Tredicesime e rimborsi 730 che non sono stati ancora liquidati ai dipendenti di Atm “nonostante le buste paga”. Le fermate illegali su strade come la Bifernina di cui si attende la messa in sicurezza da anni per utenti e per gli stessi conducenti dei mezzi che, come nel caso di quelli alle dipendente della Sati, sono stati puniti per essersi rifiutati di utilizzarle. E poi ancora: il nuovo bando regionale per affidare il servizio pubblico di trasporto che la Regione vorrebbe affidare con due lotti, darlo, insomma, a due concessionarie e non, come chiedono sindacati e rappresentanti dei lavoratori, a una soltanto.
Sono alcune delle questione portate al tavolo della Regione Molise dove questa mattina si è tenuto un confronto tra il sottosegretario Vincenzo Niro (trasporti) e i sindacalisti della Faisa Cisal, Fit Cgil e Fit Cisl.
Mentre ai piani superiori di via Genova si discutevano le questioni irrisolte del trasporto pubblico, in strada una ventina di autisti, tra Sati e Atm per lo più, presidiava l’ingresso. Denunciano una carenza di controlli sui soldi pubblici “che puntualmente vengono dati dalla Regione ad Atm ma che nelle nostre tasche arrivano in ritardo”
Tra i lavoratori c’è anche Nicolino Scarano (Rsa Faisa Cisal) che abbiamo intervistato.
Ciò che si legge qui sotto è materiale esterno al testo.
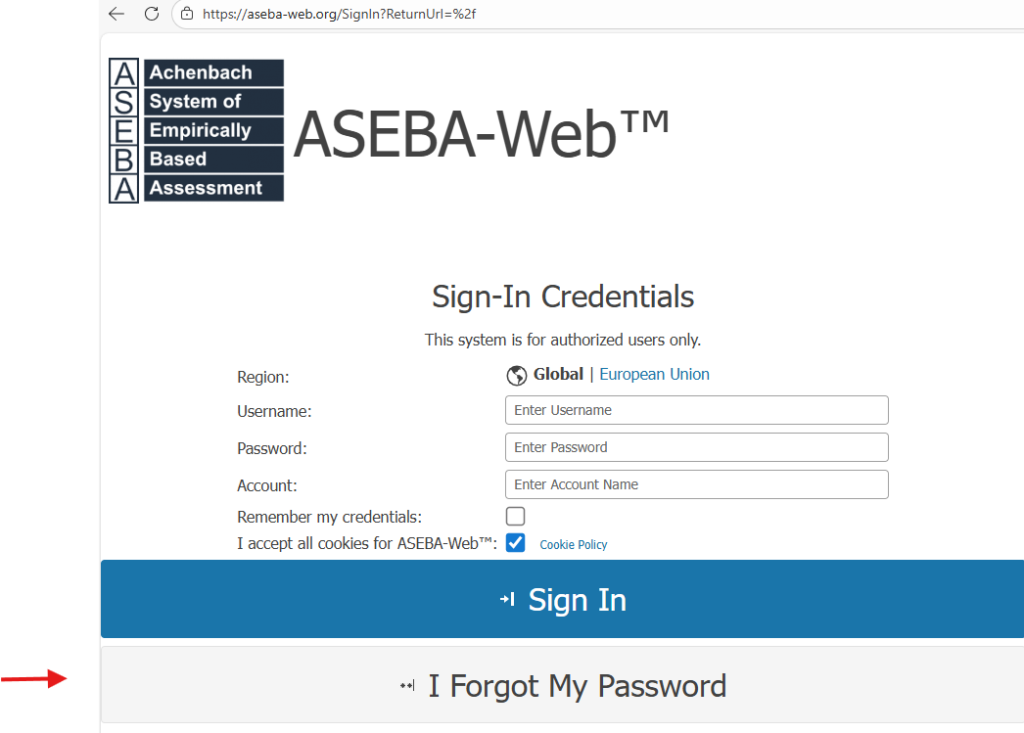Image resolution: width=1024 pixels, height=733 pixels.
Task: Click the browser back arrow
Action: point(116,14)
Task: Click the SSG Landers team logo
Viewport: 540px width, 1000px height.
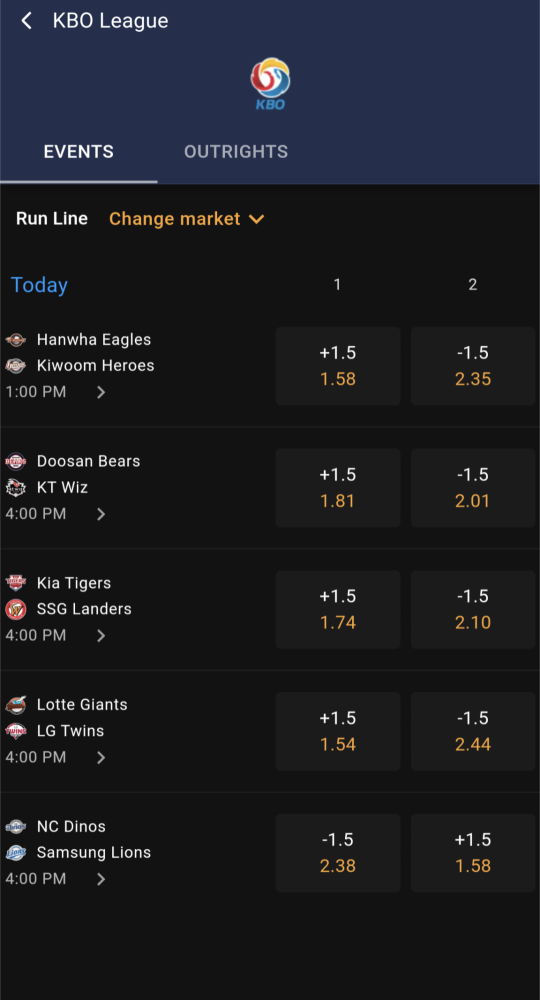Action: click(x=16, y=610)
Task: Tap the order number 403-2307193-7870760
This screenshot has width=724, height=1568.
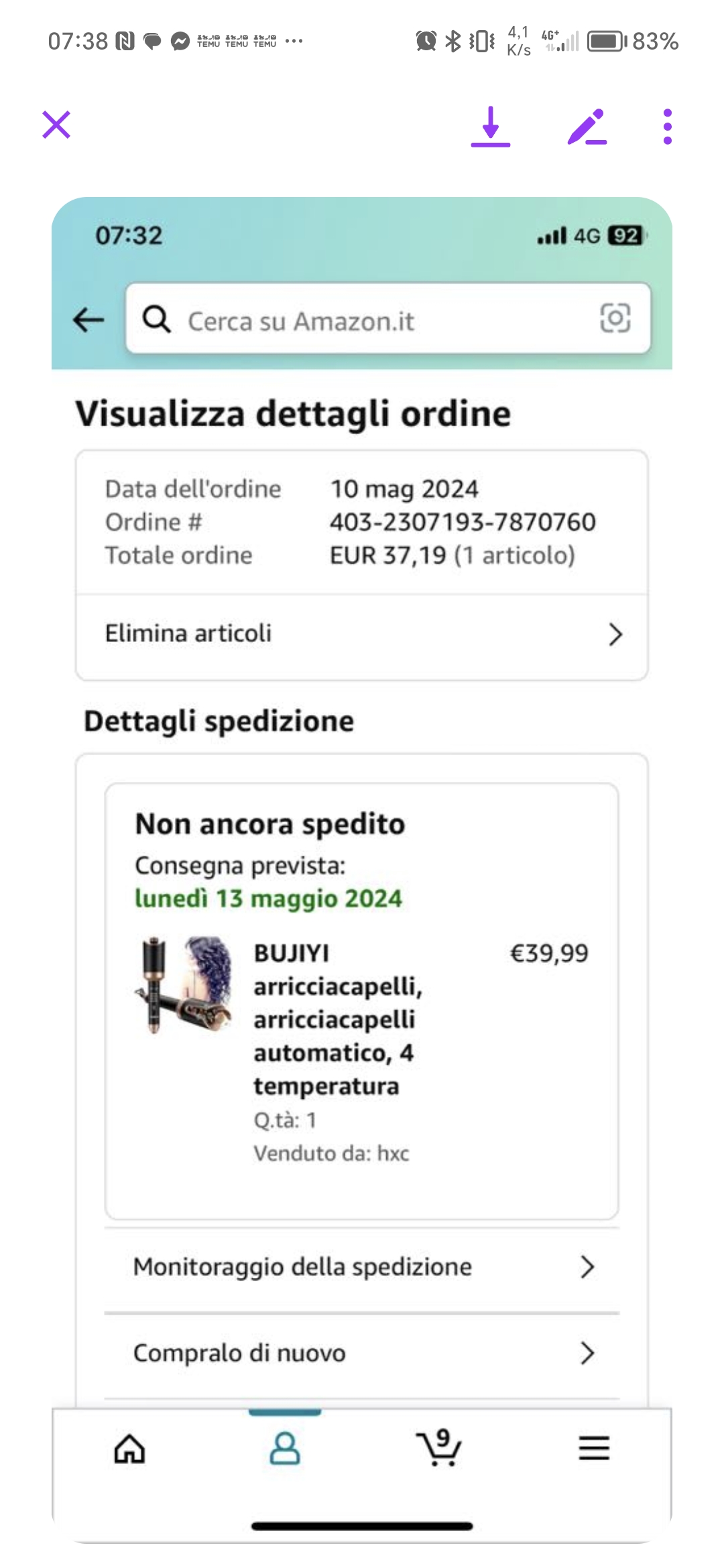Action: point(463,522)
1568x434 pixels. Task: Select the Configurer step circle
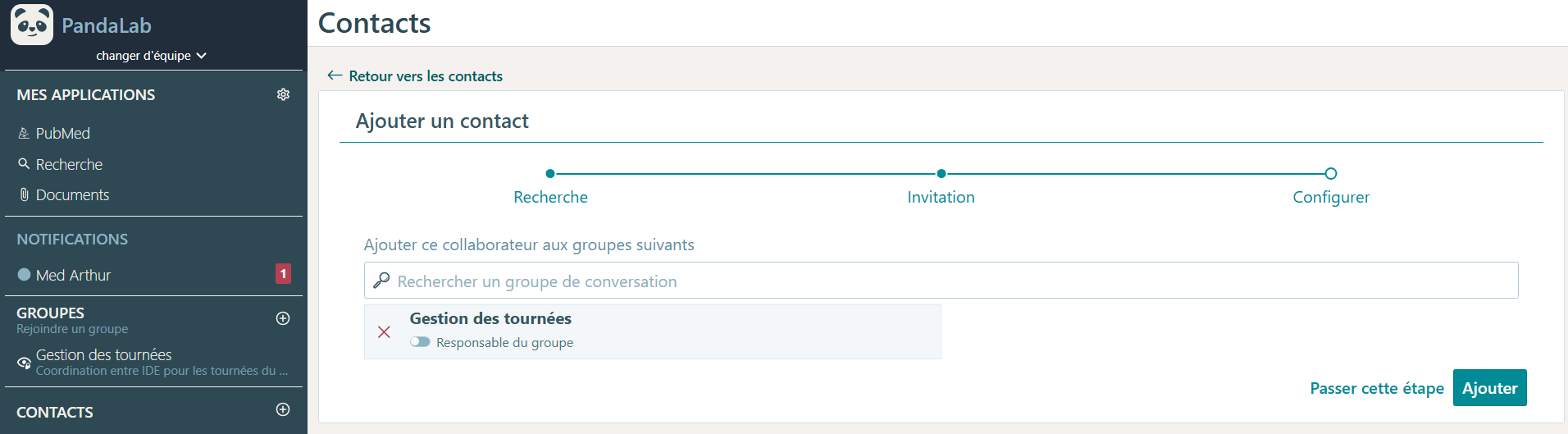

Nel frattempo sulla mancata erogazione della tredicesima mensilità ai dipendenti di Atm è inrtervenuta anche Uiltrasporti Molise parlando di situazione “grave e inaccettabile” e annuncia un presidio pubblico a Campobasso.
Secondo il sindacato, l’inadempienza “sta generando forte disagio economico e sociale tra i lavoratori e le lavoratrici”, oltre a “ledere diritti contrattualmente riconosciuti”. Una condizione che, viene sottolineato, coinvolge numerose famiglie e richiede un intervento immediato delle istituzioni competenti.
Per questo motivo la Uiltrasporti Molise ha proclamato un presidio sindacale per lunedì 12 gennaio 2026, dalle 10 alle 12, in piazza Prefettura, a Campobasso, con l’obiettivo di sensibilizzare l’opinione pubblica e sollecitare risposte concrete.
In concomitanza con l’iniziativa, l’organizzazione sindacale ha anche richiesto formalmente un incontro urgente con il Prefetto di Campobasso, Michela Lattarulo, per rappresentare direttamente le istanze dei lavoratori e illustrare nel dettaglio la vertenza.
“Confidiamo nella sensibilità e nell’attenzione delle istituzioni verso una problematica che coinvolge numerose famiglie del territorio – dichiarano i rappresentanti della Uiltrasporti Molise – e restiamo in attesa di un cortese e sollecito riscontro”.